**Work required:** Going through the data below, please show each line containing the string "computer".

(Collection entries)
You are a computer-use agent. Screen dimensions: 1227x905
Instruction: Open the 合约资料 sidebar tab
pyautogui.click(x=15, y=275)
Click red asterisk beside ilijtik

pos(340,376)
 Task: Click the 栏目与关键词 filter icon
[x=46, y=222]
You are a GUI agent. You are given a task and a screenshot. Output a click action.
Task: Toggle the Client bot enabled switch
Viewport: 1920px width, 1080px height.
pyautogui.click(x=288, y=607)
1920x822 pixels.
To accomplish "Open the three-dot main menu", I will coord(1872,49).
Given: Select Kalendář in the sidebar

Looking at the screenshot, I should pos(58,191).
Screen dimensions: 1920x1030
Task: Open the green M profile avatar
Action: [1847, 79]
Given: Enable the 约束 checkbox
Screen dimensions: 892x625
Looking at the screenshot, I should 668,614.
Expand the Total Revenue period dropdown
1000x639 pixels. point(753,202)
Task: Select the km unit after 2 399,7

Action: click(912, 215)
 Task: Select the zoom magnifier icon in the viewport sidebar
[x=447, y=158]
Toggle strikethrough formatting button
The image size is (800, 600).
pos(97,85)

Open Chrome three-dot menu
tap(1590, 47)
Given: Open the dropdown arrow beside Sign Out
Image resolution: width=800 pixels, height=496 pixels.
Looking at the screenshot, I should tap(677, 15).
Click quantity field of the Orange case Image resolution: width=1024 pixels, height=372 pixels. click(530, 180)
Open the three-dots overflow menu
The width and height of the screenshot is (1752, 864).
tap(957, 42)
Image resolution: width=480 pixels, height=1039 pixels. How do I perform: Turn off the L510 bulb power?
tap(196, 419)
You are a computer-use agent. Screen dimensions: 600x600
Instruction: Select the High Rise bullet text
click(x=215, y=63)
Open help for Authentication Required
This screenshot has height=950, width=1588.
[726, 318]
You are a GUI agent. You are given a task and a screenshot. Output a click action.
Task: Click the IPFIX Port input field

**Response:**
You are a computer-use agent. Screen dimensions: 1227x905
You are a computer-use agent. Screen dimensions: 600x600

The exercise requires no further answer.